There are hard limits and soft limits. A soft limit is one you may be able to increase yourself, up to but not exceeding the hard limit. Enter ulimit to see what your limits are. Enter "help ulimit" for help information.
For file system quotas, it may be configured with soft and hard limits. You can exceed the soft limit temporarily, for a grace period, after which the soft limit is exceeded. It's possible for a program to create temporary files, in /tmp, perhaps. The program exceeds the quota, which is enforced 12 or 24 hours later. When the program aborts, the files may be gone.
You might consider using screen instead of nohup. This will allow you to log in later and reattach to the console. If error messages where printed, you can see them. (This won't work if the screen session itself was terminated)

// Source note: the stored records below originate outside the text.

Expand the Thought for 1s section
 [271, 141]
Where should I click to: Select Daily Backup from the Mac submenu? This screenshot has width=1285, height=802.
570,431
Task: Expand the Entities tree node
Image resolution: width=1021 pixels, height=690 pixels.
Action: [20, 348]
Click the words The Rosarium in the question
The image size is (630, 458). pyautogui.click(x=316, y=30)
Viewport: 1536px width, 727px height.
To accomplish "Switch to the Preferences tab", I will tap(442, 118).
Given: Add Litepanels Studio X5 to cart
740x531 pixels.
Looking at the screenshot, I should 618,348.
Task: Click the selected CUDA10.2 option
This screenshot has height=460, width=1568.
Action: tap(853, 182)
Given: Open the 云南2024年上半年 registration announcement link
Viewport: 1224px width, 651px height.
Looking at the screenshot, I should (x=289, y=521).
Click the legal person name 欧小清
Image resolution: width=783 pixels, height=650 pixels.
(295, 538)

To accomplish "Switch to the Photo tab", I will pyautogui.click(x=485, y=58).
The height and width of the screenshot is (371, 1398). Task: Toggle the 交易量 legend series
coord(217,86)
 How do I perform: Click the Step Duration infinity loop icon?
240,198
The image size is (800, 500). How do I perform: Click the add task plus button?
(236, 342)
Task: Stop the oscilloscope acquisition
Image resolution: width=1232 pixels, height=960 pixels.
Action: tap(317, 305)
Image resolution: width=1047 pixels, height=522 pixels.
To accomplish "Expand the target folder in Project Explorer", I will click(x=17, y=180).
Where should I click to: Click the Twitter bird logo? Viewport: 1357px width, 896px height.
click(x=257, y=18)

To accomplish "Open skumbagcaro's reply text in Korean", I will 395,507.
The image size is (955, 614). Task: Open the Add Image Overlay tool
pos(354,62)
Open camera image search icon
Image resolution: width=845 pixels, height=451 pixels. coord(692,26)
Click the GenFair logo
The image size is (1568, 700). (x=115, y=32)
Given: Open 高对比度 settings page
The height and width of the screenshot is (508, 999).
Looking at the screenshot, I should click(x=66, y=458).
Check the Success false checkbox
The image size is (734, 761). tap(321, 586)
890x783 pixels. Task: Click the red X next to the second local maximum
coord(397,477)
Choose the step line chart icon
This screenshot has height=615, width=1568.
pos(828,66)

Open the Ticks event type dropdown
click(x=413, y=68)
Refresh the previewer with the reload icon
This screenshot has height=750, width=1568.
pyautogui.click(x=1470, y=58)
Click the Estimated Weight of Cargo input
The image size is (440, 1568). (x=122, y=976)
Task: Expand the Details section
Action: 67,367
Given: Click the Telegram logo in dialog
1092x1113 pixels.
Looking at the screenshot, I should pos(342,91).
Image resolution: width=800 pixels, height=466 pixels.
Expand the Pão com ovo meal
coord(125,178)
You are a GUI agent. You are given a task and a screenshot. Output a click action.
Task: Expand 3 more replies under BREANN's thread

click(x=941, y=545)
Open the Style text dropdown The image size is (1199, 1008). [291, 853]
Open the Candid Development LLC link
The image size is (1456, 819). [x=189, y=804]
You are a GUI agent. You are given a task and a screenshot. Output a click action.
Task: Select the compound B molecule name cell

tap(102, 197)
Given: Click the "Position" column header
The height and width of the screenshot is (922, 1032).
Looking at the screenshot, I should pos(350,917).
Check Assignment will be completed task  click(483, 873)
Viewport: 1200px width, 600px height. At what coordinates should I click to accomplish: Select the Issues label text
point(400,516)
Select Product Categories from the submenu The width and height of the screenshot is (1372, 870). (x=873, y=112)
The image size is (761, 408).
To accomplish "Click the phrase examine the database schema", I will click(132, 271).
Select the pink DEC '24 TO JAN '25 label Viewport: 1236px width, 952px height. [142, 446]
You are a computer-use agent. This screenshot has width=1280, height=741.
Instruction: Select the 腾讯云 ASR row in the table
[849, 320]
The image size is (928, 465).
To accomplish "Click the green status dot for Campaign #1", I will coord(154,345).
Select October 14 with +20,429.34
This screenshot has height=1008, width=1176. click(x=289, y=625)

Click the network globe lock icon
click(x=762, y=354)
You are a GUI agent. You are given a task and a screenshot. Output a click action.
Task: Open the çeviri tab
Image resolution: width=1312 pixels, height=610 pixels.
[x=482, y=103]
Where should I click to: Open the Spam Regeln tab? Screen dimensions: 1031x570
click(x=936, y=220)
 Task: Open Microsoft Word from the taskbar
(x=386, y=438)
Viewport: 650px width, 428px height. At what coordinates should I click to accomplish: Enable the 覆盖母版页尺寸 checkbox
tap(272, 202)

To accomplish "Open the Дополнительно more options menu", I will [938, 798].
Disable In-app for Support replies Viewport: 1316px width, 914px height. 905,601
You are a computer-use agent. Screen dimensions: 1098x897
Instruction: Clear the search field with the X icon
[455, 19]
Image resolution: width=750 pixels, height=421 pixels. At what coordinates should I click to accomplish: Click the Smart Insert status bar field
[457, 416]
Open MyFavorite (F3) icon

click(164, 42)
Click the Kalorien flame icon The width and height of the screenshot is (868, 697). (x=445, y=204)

Last edited by jschiwal; 03-29-2012 at 10:37 AM.
Reason: nohup -> bogus autocorrect fail
as i was running the same program - which is causing me so much trouble at the university - at home too, i got the idea to take a look into the "nohup.out" file which is being produced (probably because i run the nohup command?).
as it was a file which continued running without producing any output files i had to kill the process myself. (depending on a variable it either produces all the 60 output files and terminates itself, or it produces less than 60 files and i have to terminate it myself.)
after having killed the process, the nohup.out file was containing the output it would normally print on screen (in case i would have not run tyhe nohup command, instead running it on the foreground) and at the last few lines some output which says "SIGTERM" plus an error(?) code in front of it.
is it possible to find out with that error code wether linux (or the kernel) killed the process, or it was killed by a CPU/memory limitation, or by a person (the root/sysstem adminisitrator) ?
sigterm means your process got a signal to terminate. It can be either you (the owner of the process) or the root, but noone else. you means any of your processes, maybe the parent process, or another process. If you could catch the signal you may have the chance to handle it (sigterm can be also ignored).
Would be better to show us that message instead of just writing the last few lines some output which says "SIGTERM" plus an error(?) code in front of it.